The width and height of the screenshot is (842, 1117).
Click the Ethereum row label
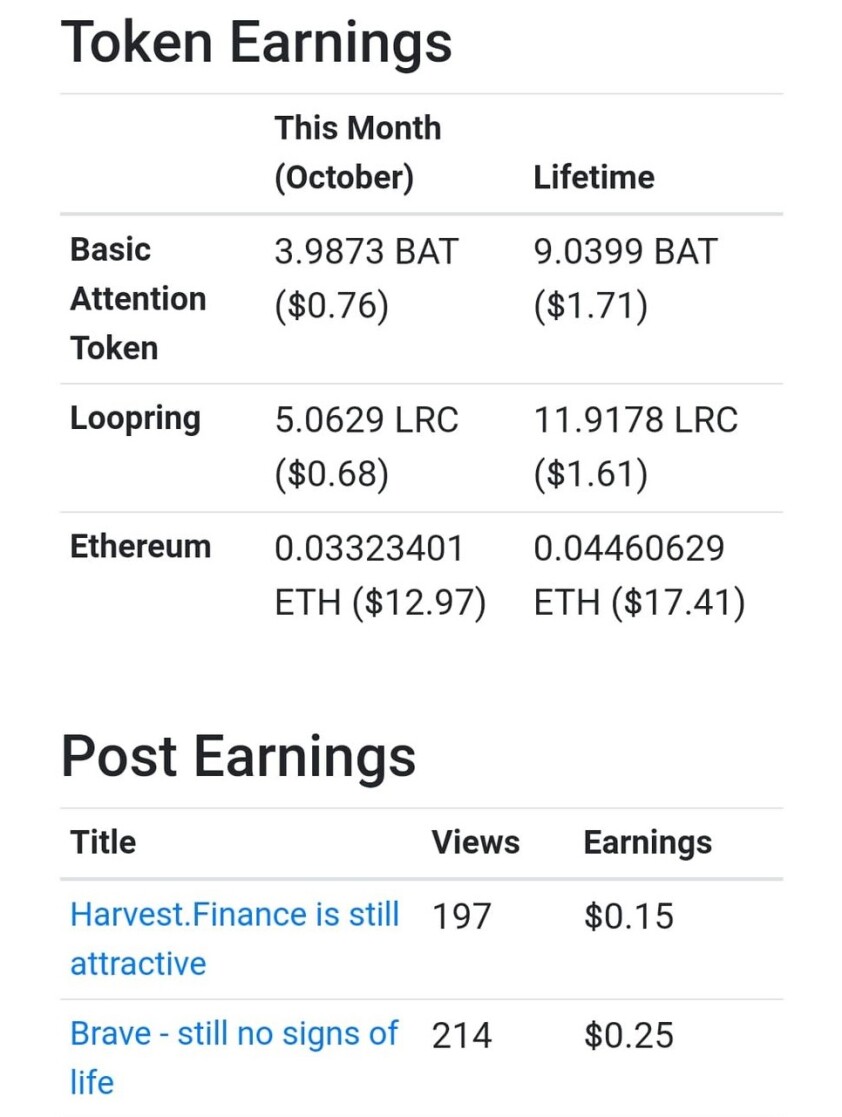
※
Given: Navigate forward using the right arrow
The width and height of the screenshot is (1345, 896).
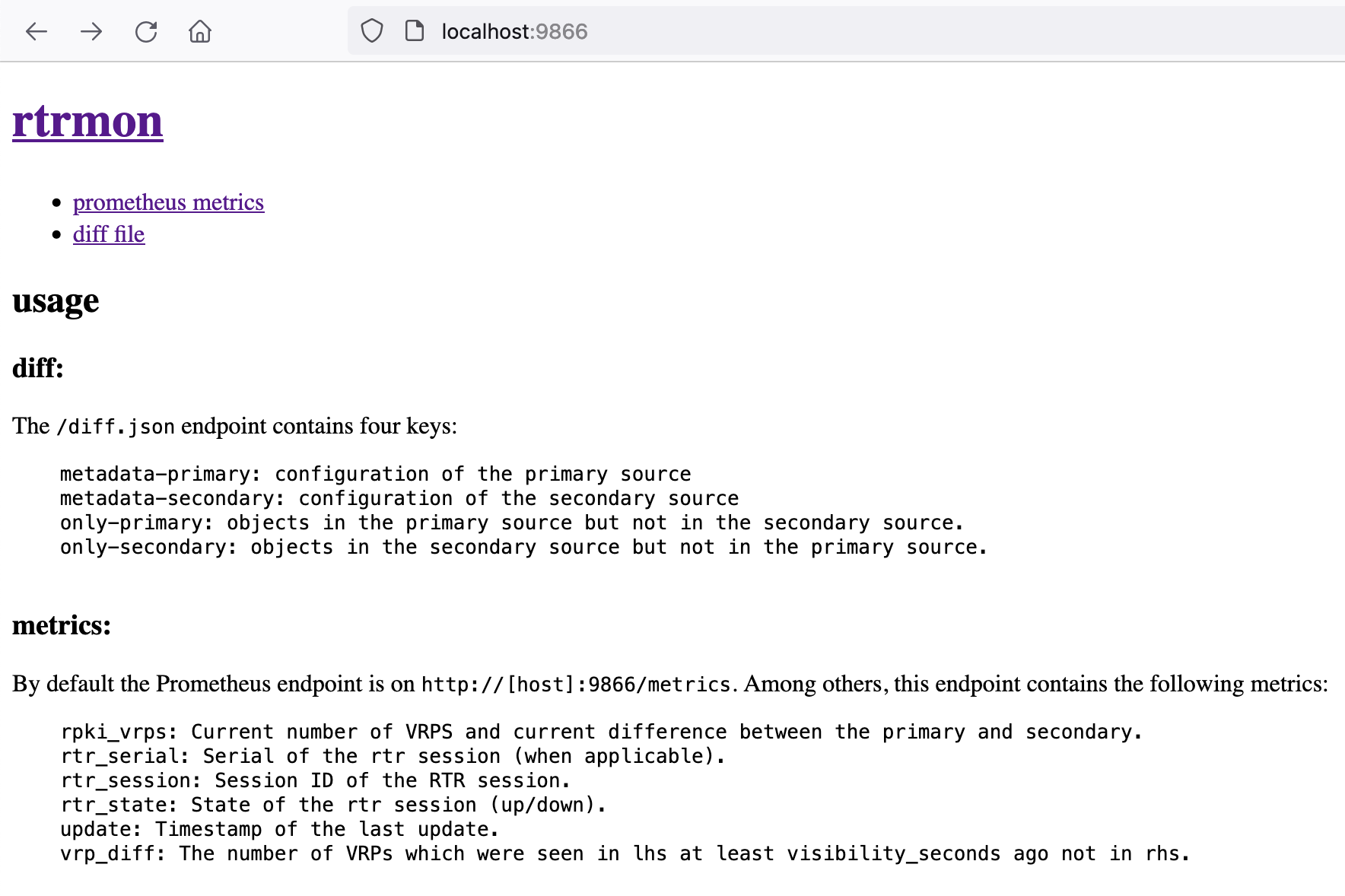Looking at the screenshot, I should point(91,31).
※
Exercise -
The lines to extract from the data above begin with the line containing "The width and height of the screenshot is (842, 1117)." and end with the line containing "Click the Ethereum row label". Extract them exactly, including both.

Written answer -
The width and height of the screenshot is (842, 1117).
Click the Ethereum row label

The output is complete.